Baptist anti-creedalism also has played a role in how we got here. Precisely as the new SBC leaders moved toward greater creedalism, with closer attention to systematic theology and precise doctrinal formulations, leaders of the new ex-SBC institutions often refused to offer substantive theological affirmations. The survival of freedom of conscience in ex-SBC institutions has been hugely important, and I am personally deeply grateful. But sometimes it has been difficult to know what kind of theological vision our fellowships have been pursuing. As my mentor Glen Stassen has often said, freedom alone is not a sufficient foundation for Baptist identity.
Finally: the ex-SBC world has not produced a particularly robust body of theological writings. There are practical reasons for this, such as the shattering of earlier contexts for intellectual training and the diaspora of the Baptist intellectual leaders of that era. Still, that was 20 years ago, and despite a few wonderful exceptions in various fields, the Baptist intelligentsia is not really setting the world on fire. Not many Baptist professors (and pastors) write much, and few that do are read outside our subculture.

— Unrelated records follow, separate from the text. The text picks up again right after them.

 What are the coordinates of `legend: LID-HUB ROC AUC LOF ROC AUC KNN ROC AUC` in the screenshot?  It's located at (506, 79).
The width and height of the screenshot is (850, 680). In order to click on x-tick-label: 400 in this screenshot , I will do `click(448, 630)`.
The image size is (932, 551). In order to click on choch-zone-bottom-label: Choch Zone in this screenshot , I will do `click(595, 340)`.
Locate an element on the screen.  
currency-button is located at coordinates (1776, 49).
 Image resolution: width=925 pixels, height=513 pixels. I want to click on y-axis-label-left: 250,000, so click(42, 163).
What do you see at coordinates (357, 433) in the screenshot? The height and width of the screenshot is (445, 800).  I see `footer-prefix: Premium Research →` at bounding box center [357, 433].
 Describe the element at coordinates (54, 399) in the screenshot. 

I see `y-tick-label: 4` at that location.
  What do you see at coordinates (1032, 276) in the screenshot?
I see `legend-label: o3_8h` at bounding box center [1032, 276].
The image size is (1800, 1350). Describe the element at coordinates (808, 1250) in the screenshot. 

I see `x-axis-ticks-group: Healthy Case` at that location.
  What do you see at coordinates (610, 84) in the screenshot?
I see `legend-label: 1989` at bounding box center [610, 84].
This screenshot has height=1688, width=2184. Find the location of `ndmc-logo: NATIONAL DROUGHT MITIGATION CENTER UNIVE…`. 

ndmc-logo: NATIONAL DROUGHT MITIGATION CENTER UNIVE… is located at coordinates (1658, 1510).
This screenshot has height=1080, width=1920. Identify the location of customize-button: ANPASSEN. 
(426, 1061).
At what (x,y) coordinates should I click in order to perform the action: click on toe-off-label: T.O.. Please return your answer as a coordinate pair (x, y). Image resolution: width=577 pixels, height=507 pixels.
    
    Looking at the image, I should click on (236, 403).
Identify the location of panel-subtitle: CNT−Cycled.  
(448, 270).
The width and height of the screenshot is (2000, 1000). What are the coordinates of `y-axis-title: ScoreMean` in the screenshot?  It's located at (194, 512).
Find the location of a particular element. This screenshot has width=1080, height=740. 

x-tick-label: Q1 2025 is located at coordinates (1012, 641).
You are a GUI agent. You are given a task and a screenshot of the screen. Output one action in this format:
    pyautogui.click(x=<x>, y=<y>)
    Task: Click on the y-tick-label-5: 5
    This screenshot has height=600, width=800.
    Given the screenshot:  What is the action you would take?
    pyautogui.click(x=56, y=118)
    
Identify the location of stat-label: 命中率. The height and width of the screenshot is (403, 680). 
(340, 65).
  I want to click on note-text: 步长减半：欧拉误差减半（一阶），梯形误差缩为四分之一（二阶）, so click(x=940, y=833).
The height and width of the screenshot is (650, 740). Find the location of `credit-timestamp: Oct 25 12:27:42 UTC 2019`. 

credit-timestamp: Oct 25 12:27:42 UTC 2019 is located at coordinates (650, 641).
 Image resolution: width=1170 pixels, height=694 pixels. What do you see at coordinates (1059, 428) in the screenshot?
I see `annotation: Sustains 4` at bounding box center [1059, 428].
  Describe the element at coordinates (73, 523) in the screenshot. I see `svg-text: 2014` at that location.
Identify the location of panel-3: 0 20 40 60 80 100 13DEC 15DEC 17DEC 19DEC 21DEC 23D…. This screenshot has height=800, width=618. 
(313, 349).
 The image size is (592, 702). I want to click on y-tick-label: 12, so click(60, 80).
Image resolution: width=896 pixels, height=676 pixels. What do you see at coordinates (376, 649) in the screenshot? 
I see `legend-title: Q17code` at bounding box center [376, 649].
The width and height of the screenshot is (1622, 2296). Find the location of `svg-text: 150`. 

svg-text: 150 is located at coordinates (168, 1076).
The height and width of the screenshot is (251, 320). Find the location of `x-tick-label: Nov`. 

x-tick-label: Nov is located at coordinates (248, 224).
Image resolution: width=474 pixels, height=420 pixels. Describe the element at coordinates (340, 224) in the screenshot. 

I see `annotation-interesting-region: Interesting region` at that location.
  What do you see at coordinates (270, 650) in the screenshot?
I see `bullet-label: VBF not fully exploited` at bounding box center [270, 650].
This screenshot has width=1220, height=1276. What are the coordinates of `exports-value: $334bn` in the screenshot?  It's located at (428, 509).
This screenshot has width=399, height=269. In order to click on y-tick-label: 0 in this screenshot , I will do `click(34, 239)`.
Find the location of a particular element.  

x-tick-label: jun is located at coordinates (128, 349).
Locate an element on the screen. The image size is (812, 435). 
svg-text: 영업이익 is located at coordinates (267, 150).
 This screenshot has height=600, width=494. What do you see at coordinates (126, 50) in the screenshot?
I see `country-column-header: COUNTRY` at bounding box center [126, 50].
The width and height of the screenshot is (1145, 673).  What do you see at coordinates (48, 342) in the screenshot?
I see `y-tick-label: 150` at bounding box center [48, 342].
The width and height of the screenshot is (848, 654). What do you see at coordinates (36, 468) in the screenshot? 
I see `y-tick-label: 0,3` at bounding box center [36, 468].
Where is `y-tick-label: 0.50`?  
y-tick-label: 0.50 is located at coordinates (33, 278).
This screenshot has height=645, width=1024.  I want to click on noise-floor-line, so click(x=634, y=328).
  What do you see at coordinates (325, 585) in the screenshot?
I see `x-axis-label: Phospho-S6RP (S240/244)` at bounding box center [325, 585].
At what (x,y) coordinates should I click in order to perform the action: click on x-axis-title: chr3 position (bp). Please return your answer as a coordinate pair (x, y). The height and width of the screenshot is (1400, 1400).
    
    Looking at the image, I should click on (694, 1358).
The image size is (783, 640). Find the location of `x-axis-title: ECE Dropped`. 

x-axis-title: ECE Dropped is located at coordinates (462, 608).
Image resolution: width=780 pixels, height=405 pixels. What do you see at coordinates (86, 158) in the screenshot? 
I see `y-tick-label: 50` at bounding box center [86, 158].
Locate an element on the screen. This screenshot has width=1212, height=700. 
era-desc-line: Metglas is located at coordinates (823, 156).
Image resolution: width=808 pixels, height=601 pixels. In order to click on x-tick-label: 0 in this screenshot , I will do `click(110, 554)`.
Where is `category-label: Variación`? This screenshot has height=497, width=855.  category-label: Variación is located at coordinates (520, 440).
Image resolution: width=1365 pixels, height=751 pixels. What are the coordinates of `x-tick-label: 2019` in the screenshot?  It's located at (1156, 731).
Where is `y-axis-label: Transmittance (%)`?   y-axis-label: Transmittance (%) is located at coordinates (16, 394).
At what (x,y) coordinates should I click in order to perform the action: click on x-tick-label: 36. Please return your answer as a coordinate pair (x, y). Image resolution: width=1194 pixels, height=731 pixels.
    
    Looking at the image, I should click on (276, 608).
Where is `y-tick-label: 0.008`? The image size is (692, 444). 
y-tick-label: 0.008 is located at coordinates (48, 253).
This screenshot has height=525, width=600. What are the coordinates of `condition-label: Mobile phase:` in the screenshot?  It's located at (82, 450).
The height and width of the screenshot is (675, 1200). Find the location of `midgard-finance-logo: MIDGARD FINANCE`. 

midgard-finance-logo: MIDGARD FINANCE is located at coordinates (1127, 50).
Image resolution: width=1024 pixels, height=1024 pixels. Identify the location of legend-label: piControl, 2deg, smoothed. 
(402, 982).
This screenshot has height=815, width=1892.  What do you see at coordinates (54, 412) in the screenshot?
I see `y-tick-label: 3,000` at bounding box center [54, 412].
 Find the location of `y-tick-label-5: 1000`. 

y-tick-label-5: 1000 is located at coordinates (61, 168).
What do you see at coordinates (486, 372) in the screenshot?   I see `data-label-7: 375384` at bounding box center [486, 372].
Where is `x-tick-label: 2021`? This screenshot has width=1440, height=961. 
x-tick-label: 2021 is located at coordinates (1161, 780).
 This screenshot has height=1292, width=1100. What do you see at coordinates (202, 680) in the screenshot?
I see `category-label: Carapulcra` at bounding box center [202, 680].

So there is something of a vacuum in Baptist intellectual life. To the extent that “our” people get their ideas about what it means to be a Christian from what they read, they are borrowing from other traditions. So some are reading Richard Rohr and some Shane Claiborne and some Dietrich Bonhoeffer and some Augustine and some Parker Palmer and some Tom Oden and some Barbara Brown Taylor and some Stanley Hauerwas and some N.T. Wright and some Frederick Buechner and some Ann Lamott.
And maybe some are reading liberationists and voices from previously marginalized communities. And some are reading bloggers like Rachel Held Evans. And a lot read whatever pops up on Facebook. And some aren’t reading much at all. Lacking leadership in our own fold, we default to the voices of others. I am not arguing for Baptist parochialism. I am arguing for much more intellectual firepower coming from our side.
I was asked by a correspondent why any of this matters. Because without a vision a people perish, and the mission of the church fails. The Christian faith is not effectively transmitted across generations or communicated to unbelievers. Our pulpiteers so often lack compelling vision. Our churches get outcompeted by congregations with greater passion, sharper identity and clearer theology. Within our congregations, hidden or poorly articulated theological assumptions bring division, especially when a community unaccustomed to thinking theologically has to do so in a crisis — or fails to do so.
These are not small problems. The faithfulness, and viability, of our part of the Christian community is at risk. I will offer some suggestions and observations concerning a way forward in a later column.